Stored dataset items
_ _ _
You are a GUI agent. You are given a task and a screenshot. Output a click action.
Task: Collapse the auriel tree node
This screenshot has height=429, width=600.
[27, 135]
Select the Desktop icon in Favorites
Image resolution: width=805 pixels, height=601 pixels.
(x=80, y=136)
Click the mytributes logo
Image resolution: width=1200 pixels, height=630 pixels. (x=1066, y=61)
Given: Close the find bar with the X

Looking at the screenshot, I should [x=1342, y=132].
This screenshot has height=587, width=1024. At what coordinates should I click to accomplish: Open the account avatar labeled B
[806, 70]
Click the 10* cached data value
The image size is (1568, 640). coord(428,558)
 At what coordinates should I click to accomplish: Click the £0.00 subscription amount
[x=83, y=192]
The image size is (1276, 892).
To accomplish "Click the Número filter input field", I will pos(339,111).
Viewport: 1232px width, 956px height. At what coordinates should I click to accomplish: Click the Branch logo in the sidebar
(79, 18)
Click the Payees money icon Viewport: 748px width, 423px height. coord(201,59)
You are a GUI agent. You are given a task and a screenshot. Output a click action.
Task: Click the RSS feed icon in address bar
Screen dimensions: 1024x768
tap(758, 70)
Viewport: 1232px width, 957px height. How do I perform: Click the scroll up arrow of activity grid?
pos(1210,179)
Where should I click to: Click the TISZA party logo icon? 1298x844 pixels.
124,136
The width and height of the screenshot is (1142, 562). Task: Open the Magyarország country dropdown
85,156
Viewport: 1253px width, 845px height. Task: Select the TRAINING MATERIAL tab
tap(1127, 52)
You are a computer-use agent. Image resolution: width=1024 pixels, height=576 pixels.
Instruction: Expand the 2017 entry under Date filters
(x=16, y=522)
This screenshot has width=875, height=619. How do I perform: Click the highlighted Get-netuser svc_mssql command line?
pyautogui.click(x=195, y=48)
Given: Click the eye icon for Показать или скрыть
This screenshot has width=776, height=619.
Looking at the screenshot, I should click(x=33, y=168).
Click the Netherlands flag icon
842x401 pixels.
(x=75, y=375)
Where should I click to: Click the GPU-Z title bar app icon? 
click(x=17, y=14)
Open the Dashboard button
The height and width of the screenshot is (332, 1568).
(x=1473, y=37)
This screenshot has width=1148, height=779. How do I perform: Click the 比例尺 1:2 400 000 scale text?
_ _ _
_WHAT YOU NEED TO DO:_ Every single line of the data above must be set down again exactly.

_ANSWER SPACE:_
You are a GUI agent. You are given a task and a screenshot. Output a click action.
Task: Collapse the auriel tree node
This screenshot has height=429, width=600.
[27, 135]
Select the Desktop icon in Favorites
Image resolution: width=805 pixels, height=601 pixels.
(x=80, y=136)
Click the mytributes logo
Image resolution: width=1200 pixels, height=630 pixels. (x=1066, y=61)
Given: Close the find bar with the X

Looking at the screenshot, I should [x=1342, y=132].
This screenshot has height=587, width=1024. At what coordinates should I click to accomplish: Open the account avatar labeled B
[806, 70]
Click the 10* cached data value
The image size is (1568, 640). coord(428,558)
 At what coordinates should I click to accomplish: Click the £0.00 subscription amount
[x=83, y=192]
The image size is (1276, 892).
To accomplish "Click the Número filter input field", I will pos(339,111).
Viewport: 1232px width, 956px height. At what coordinates should I click to accomplish: Click the Branch logo in the sidebar
(79, 18)
Click the Payees money icon Viewport: 748px width, 423px height. coord(201,59)
You are a GUI agent. You are given a task and a screenshot. Output a click action.
Task: Click the RSS feed icon in address bar
Screen dimensions: 1024x768
tap(758, 70)
Viewport: 1232px width, 957px height. How do I perform: Click the scroll up arrow of activity grid?
pos(1210,179)
Where should I click to: Click the TISZA party logo icon? 1298x844 pixels.
124,136
The width and height of the screenshot is (1142, 562). Task: Open the Magyarország country dropdown
85,156
Viewport: 1253px width, 845px height. Task: Select the TRAINING MATERIAL tab
tap(1127, 52)
You are a computer-use agent. Image resolution: width=1024 pixels, height=576 pixels.
Instruction: Expand the 2017 entry under Date filters
(x=16, y=522)
This screenshot has width=875, height=619. How do I perform: Click the highlighted Get-netuser svc_mssql command line?
pyautogui.click(x=195, y=48)
Given: Click the eye icon for Показать или скрыть
This screenshot has width=776, height=619.
Looking at the screenshot, I should click(x=33, y=168).
Click the Netherlands flag icon
842x401 pixels.
(x=75, y=375)
Where should I click to: Click the GPU-Z title bar app icon? 
click(x=17, y=14)
Open the Dashboard button
The height and width of the screenshot is (332, 1568).
(x=1473, y=37)
This screenshot has width=1148, height=779. How do I perform: Click the 比例尺 1:2 400 000 scale text?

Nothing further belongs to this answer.